(Extracted data entries)
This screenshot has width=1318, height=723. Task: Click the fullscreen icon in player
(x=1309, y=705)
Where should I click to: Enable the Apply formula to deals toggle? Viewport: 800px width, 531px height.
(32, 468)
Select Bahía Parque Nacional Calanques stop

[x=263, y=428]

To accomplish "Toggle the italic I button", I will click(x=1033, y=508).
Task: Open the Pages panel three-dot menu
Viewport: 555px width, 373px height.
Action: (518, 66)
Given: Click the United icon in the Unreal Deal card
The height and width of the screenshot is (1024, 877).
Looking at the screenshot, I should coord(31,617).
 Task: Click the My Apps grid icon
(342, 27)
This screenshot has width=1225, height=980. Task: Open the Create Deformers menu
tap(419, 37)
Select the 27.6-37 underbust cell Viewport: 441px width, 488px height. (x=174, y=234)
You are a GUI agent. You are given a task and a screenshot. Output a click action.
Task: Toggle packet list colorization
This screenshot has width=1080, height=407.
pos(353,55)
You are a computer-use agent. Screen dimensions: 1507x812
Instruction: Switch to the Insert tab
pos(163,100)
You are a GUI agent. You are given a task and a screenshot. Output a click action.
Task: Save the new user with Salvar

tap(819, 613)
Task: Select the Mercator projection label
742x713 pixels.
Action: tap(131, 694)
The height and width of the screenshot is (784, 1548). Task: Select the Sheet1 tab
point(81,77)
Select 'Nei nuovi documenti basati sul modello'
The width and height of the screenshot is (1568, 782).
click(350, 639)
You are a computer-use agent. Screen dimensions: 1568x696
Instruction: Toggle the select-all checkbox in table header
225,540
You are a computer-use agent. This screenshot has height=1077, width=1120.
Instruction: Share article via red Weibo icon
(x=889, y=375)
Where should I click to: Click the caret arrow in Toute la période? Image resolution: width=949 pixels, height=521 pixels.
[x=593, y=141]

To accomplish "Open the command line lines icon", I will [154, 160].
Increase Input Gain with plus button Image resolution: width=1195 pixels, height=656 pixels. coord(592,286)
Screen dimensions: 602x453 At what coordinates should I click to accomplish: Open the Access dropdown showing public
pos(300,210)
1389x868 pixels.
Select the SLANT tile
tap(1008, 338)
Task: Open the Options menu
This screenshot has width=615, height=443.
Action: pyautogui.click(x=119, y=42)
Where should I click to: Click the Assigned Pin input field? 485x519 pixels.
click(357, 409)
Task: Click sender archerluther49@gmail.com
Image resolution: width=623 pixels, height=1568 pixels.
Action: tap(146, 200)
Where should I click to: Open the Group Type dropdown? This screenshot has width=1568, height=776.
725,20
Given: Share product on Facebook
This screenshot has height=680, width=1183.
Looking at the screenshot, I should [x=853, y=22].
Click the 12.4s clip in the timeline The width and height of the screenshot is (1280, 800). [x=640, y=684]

**ASSIGNMENT:**
Line by line, reproduce the data exactly.

**ANSWER SECTION:**
This screenshot has width=1318, height=723. Task: Click the fullscreen icon in player
(x=1309, y=705)
Where should I click to: Enable the Apply formula to deals toggle? Viewport: 800px width, 531px height.
(32, 468)
Select Bahía Parque Nacional Calanques stop

[x=263, y=428]

To accomplish "Toggle the italic I button", I will click(x=1033, y=508).
Task: Open the Pages panel three-dot menu
Viewport: 555px width, 373px height.
Action: (518, 66)
Given: Click the United icon in the Unreal Deal card
The height and width of the screenshot is (1024, 877).
Looking at the screenshot, I should coord(31,617).
 Task: Click the My Apps grid icon
(342, 27)
This screenshot has width=1225, height=980. Task: Open the Create Deformers menu
tap(419, 37)
Select the 27.6-37 underbust cell Viewport: 441px width, 488px height. (x=174, y=234)
You are a GUI agent. You are given a task and a screenshot. Output a click action.
Task: Toggle packet list colorization
This screenshot has width=1080, height=407.
pos(353,55)
You are a computer-use agent. Screen dimensions: 1507x812
Instruction: Switch to the Insert tab
pos(163,100)
You are a GUI agent. You are given a task and a screenshot. Output a click action.
Task: Save the new user with Salvar

tap(819, 613)
Task: Select the Mercator projection label
742x713 pixels.
Action: tap(131, 694)
The height and width of the screenshot is (784, 1548). Task: Select the Sheet1 tab
point(81,77)
Select 'Nei nuovi documenti basati sul modello'
The width and height of the screenshot is (1568, 782).
click(350, 639)
You are a computer-use agent. Screen dimensions: 1568x696
Instruction: Toggle the select-all checkbox in table header
225,540
You are a computer-use agent. This screenshot has height=1077, width=1120.
Instruction: Share article via red Weibo icon
(x=889, y=375)
Where should I click to: Click the caret arrow in Toute la période? Image resolution: width=949 pixels, height=521 pixels.
[x=593, y=141]

To accomplish "Open the command line lines icon", I will [154, 160].
Increase Input Gain with plus button Image resolution: width=1195 pixels, height=656 pixels. coord(592,286)
Screen dimensions: 602x453 At what coordinates should I click to accomplish: Open the Access dropdown showing public
pos(300,210)
1389x868 pixels.
Select the SLANT tile
tap(1008, 338)
Task: Open the Options menu
This screenshot has width=615, height=443.
Action: pyautogui.click(x=119, y=42)
Where should I click to: Click the Assigned Pin input field? 485x519 pixels.
click(357, 409)
Task: Click sender archerluther49@gmail.com
Image resolution: width=623 pixels, height=1568 pixels.
Action: tap(146, 200)
Where should I click to: Open the Group Type dropdown? This screenshot has width=1568, height=776.
725,20
Given: Share product on Facebook
This screenshot has height=680, width=1183.
Looking at the screenshot, I should [x=853, y=22].
Click the 12.4s clip in the timeline The width and height of the screenshot is (1280, 800). [x=640, y=684]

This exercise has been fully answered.